A comparison of eelgrass bed surveys of Sengekontacket from 1951 with more recent surveys carried out in 1998 and 2006 paints a bleak picture. A once-lush expanse of the underwater flowering plant has declined to a few small patches in corners of the compromised pond shallow enough to allow adequate light penetration and less vulnerable to oxygen depletion.

Even in areas where eelgrass does exist, it is often heavily coated with epiphytes, organisms that serve as an indicator of nutrient-loading and which can crowd out species like bay scallops. And the vast majority of the main basin of Sengekontacket has fallen victim to the familiar suite of symptoms of a nutrient-overloaded pond: episodes of oxygen depletion and accumulations of algae that stifle eelgrass beds and the overall health of the saltwater pond.

“Given the significant loss of eelgrass beds, the Sengekontacket pond system is clearly impaired by nutrient overloading,” the report says.

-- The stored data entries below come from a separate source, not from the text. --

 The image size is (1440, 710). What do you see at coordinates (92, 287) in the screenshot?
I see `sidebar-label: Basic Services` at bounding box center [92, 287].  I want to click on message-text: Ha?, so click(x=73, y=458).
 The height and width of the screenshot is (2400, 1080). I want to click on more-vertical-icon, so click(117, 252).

And the future prospects for development outlined in the report are stark: under current zoning 554 more houses and 139 guest houses could be built around the pond and in its watershed.

The problems in Sengekontacket are not uniform, the draft study shows. The middle portion of the pond, adjacent to the main inlet at the Big Bridge (which provides 85 per cent of the total flow into and out of the pond), is the healthiest and supports the greatest diversity of marine life, from quahaugs and bay scallops to skittering blue claw crabs. A little farther north, at the end of the pond abutting the Farm Neck Golf Course, mollusks and crustaceans still thrive but are accompanied by nitrogen-tolerant species of segmented worms. An estimated nine per cent of the nitrogen loading in the pond watershed can traced to lawn fertilizer, especially golf course fertilizer. Three golf courses lie in the pond watershed: Edgartown, Farm Neck and the Vineyard Golf Club. Precise numbers on fertilizer use were not available from Farm Neck and Edgartown, the two courses that lie closest to the pond. The more distant Vineyard Golf Club is an organic course and its numbers were available. The remainder of the study applied estimates based on fertilizer use at other golf clubs.

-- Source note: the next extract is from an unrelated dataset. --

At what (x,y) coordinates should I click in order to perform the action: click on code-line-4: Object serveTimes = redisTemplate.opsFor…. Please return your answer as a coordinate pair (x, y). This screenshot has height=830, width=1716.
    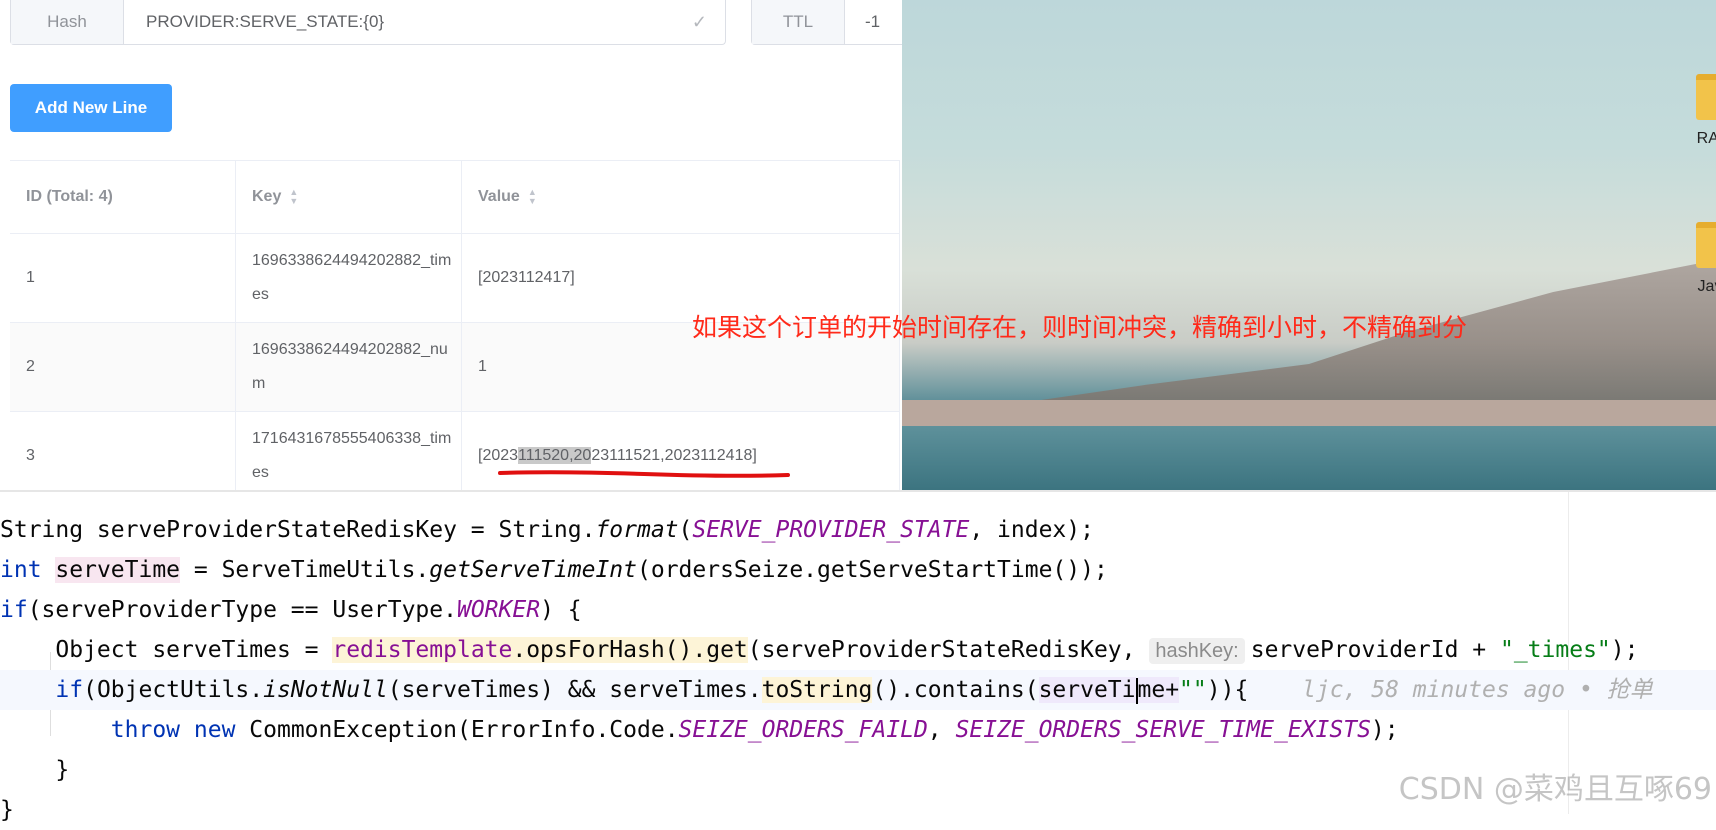
    Looking at the image, I should click on (819, 650).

As with the Farm Pond study, released in draft form early this month, the draft Sengekontacket report suggests that major improvements to water quality could be achieved with more flushing.

Trapp’s Pond, located on the extreme Edgartown end of the pond system and separated by a narrow culvert, is in the worst shape, primarily due to poor flushing, the report finds. Major’s Cove, situated in the upper middle of the pond, is also threatened for similar reasons, although not as extreme as at Trapp’s Pond.

“Trapp’s Pond is significantly tidally restricted, increasing the sensitivity of this basin to nitrogen loading,” the report says.

Illustrating the point, 66 per cent of the fauna in Trapp’s Pond is made up of amphipods, small shrimp-like organisms which are indicative of an ecosystem in transition.

“[Amphipods] were among the first groups to colonize the sediments of Boston Harbor as it recovered,” the report says.

Widening culverts would do much to alleviate nitrogen loading throughout Sengekontacket, the report says. And it concludes that a responsible solution could include addressing Trapp’s Pond as well as addressing the human contributions of nitrogen in the watershed, particularly in areas such as Major’s Cove, which remains closed to shellfishing out of fears of bacterial contamination from septic systems.

One thing is certain: continued unchecked development around Sengekontacket could spell disaster for the pond.

“Large portions of the Sengekontacket Pond watershed are not connected to any municipal sewerage system,” the report says. “As existing and probably increasing levels of nutrients impact the coastal embayments of the town of Oak Bluffs and Edgartown, water quality degradation will accelerate, with further harm to invaluable environmental resources of the towns and the Island on the whole.”